The U.N.'s Palace of Nations is falling apart.
The Palais des Nations is the U.N.'s European headquarters, flanked by the Swiss Alps to the west and Lake Geneva to the east. Peacocks roam freely on the grounds of the pristine, 111-acre Ariana Park that surrounds it.
But on the inside, the onetime home to the League of Nations is plagued by 70-year-old wiring, fire hazards and miles of rusty pipes that have flooded the archives repeatedly. Asbestos lines some of the walls, and the roof is in danger of caving in. The palace is in need of a major facelift.
It doesn't speak well of their management that they've let the place go so far to seed in the first place, does it? Don't most responsible property owners do routine upgrades and upkeep? You budget for upkeep when you move in, if you have an ounce of sense. So aside from all other matters, this speaks very ill of UN management in the first place.
And how much will all this failure to maintain set the UN back?
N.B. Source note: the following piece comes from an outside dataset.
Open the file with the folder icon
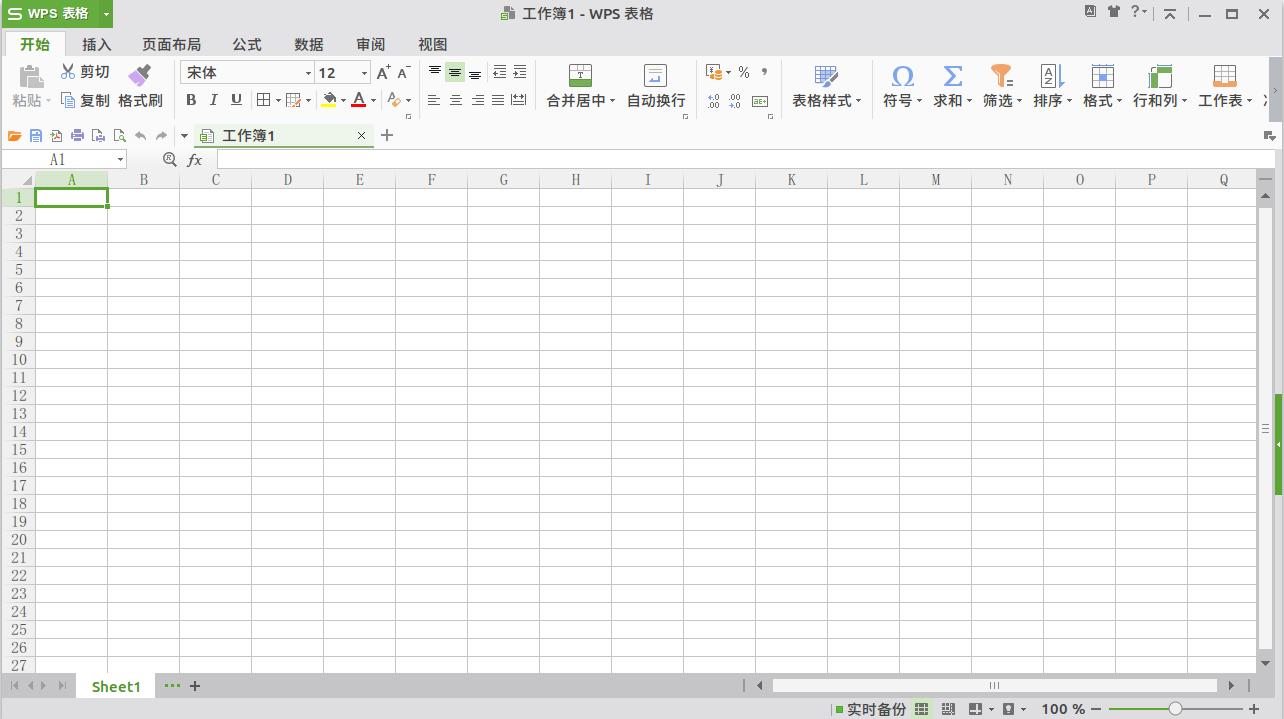The width and height of the screenshot is (1284, 719). coord(14,135)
The tab: one billion dollars, says Director General Sergei Ordzhonikidze, who heads the U.N. Office at Geneva.
Some folks are advocating just building new offices elsewhere, since "keeping the Palais des Nations could cost more than double what it would take to build a new home from scratch."
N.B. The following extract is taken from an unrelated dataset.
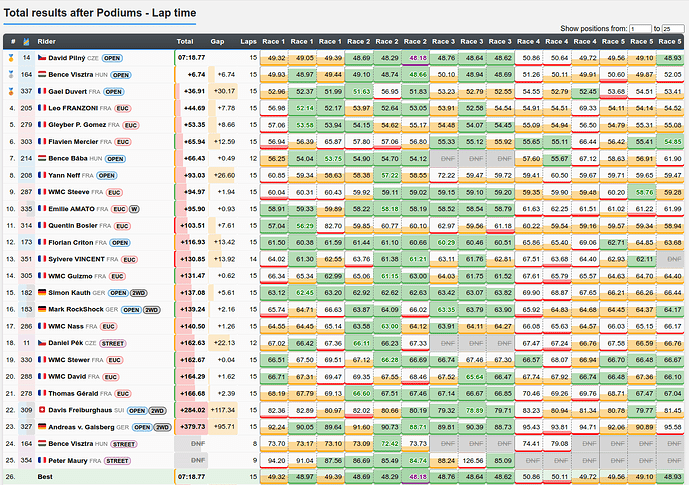Click the 'Show positions from' start input field

pos(640,29)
"We are extremely conscious that our mandate is not to do renovations for the pleasure of renovations. This is not our purpose," said Marie Heuze, chief spokeswoman for the U.N. Office at Geneva.
Heuze said the buildings are a storehouse of history and stand as a symbol of international cooperation. Every year about 100,000 visitors come to the palace, where tours are led in 15 languages.
It's a "symbol of international cooperation" all right. A symbol of how people of many nations can cooperate in graft and inefficiency. Let it fall into ruin, like Alcatraz. Let visitors ponder how the supposed best and brightest from all nations failed to plan for upkeep and upgrades to their property. Something a guy with a hot dog cart is capable of doing.
And wait, it gets better:
Any major work on the Palais would likely come after the $1.9 billion renovation of the U.N.'s New York headquarters is complete.
WTF?!?! How in the name of God did we let them get used to just pissing away money like this?
Yet relief groups expressed bewilderment at the scope of the suggested renovations. Non-governmental organizations said $1 billion represents more than twice the amount the U.S. government spends worldwide on child survival and maternal health aid.
That $1 billion, relief groups said, is also larger than the entire humanitarian action appeal for all countries served by UNICEF, the United Nations Children's Fund, which requested $850 million to address 39 humanitarian emergencies around the world in 2008.
$1 billion could also go a long way to feed the hungry. Oxfam America reports on its Web site that "$1,000 brings potable water to 22 families in the Rift Valley of Ethiopia...."
Where are the UN's priorities?
When I got stranded at the Pittsburgh airport a couple years back because of a cancelled flight, the guy ahead of me in line to try to arrange another flight was a UN worker on his way to a poverty conference in Kenya. They could book him on another flight in just 8 hours (the rest of us were having to wait 24 - 36 hours). But there were no first-class seats available. He'd have to fly coach.
He would wait, he said, for another first class seat. Flying coach was totally unacceptable.
Now, either this conference wasn't that important, or this guy's contributions to it weren't that important, if he could go ahead and arrive days late, just to be able to arrive in style and comfort. How many people could his first class ticket have actually lifted out of poverty?
I just went to Expedia and searched a flight from Pittsburgh to Nairobi, coach: $1,168. The same flight, first class: $4,897.
That guy could have said, "Okay, I'll take coach, but I want the difference in ticket costs refunded." And the $3,729 he saved could have provided one of the villages in Kenya with a well for potable water to stop children from dying of water-borne diseases.
But his comfort on the flight was more important than the children whose lives could have been immeasurably improved and even saved by the difference in ticket prices. And that's just one way!
Poverty pimps. They disgust me beyond words.
It just goes to show how out of touch these big government employees really are. An hours long lack of comfort enjoyed by FEW commercial air passengers is unacceptable when it can also go to benefit people in real need.
ReplyDeleteI suppose a cynic could argue that the UN had a choice to either waste the money on an airline, or waste it on a bribe to a local thug to let food aid pass. The UN, being the model of efficiency and all, has taken all its lessons from soviet economics, and League of Nations political success.
Thanks for reporting on these things, Grannygrump.